## WORK TASK
Give the entries back exactly as they stand, but without pictures.

BEGIN DATA UNDER STUDY

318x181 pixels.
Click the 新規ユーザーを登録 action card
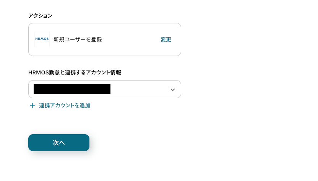click(104, 39)

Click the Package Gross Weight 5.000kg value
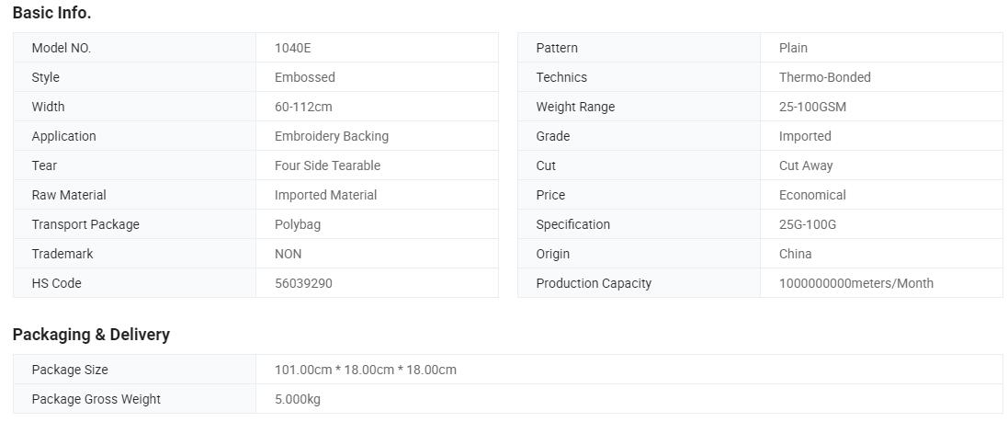(297, 400)
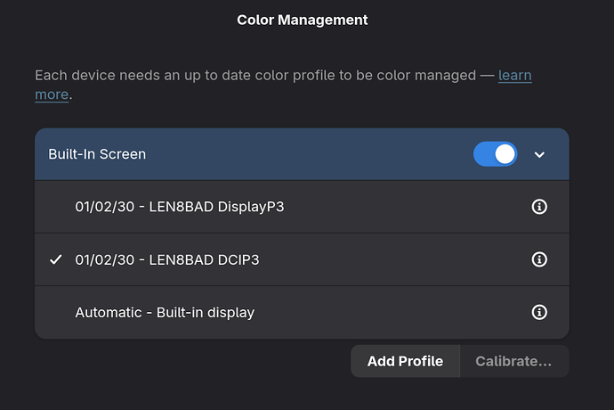614x410 pixels.
Task: Click the "Automatic" word in the last profile row
Action: coord(108,312)
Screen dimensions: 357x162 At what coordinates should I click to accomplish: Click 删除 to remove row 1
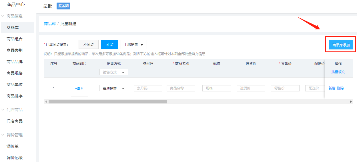point(340,88)
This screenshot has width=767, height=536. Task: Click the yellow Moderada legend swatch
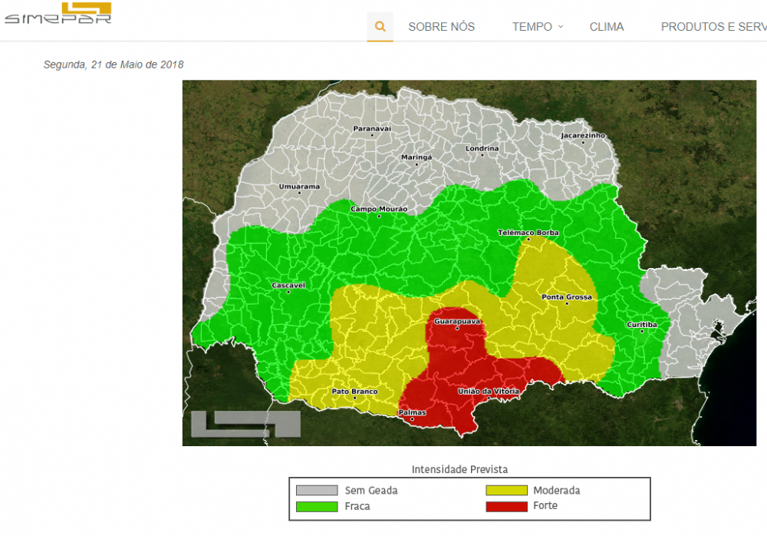pyautogui.click(x=506, y=490)
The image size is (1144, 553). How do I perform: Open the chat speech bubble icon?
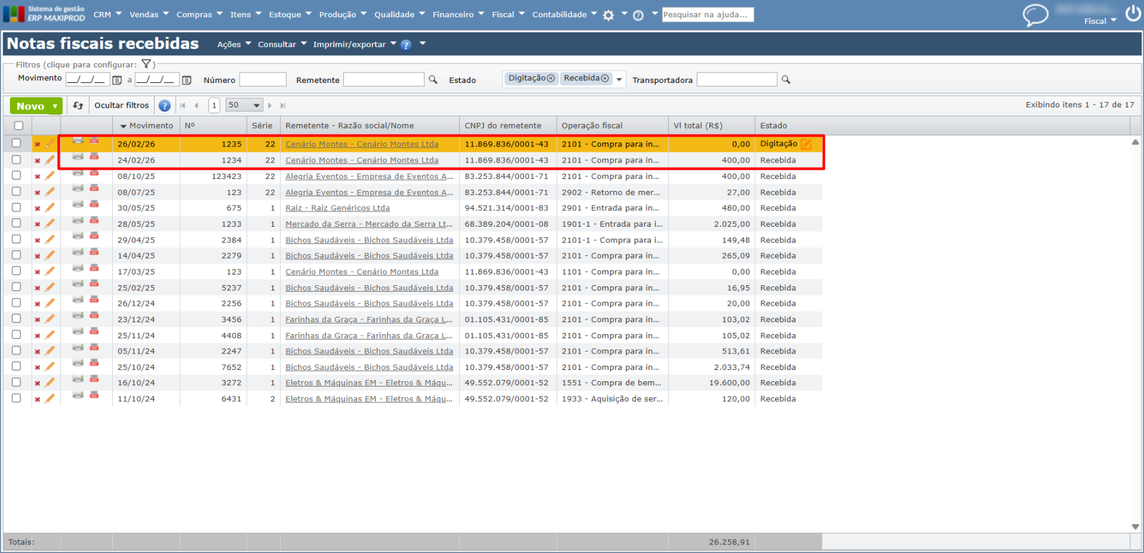click(x=1035, y=15)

END DATA UNDER STUDY

## TASK RESPONSE
318x181 pixels.
Click the 新規ユーザーを登録 action card
click(104, 39)

Click the Package Gross Weight 5.000kg value
(297, 400)
614x410 pixels.
Task: Click the "Automatic" word in the last profile row
Action: coord(108,312)
Screen dimensions: 357x162 At what coordinates should I click to accomplish: Click 删除 to remove row 1
point(340,88)
This screenshot has width=767, height=536. Task: Click the yellow Moderada legend swatch
pyautogui.click(x=506, y=490)
The image size is (1144, 553). How do I perform: Open the chat speech bubble icon?
click(x=1035, y=15)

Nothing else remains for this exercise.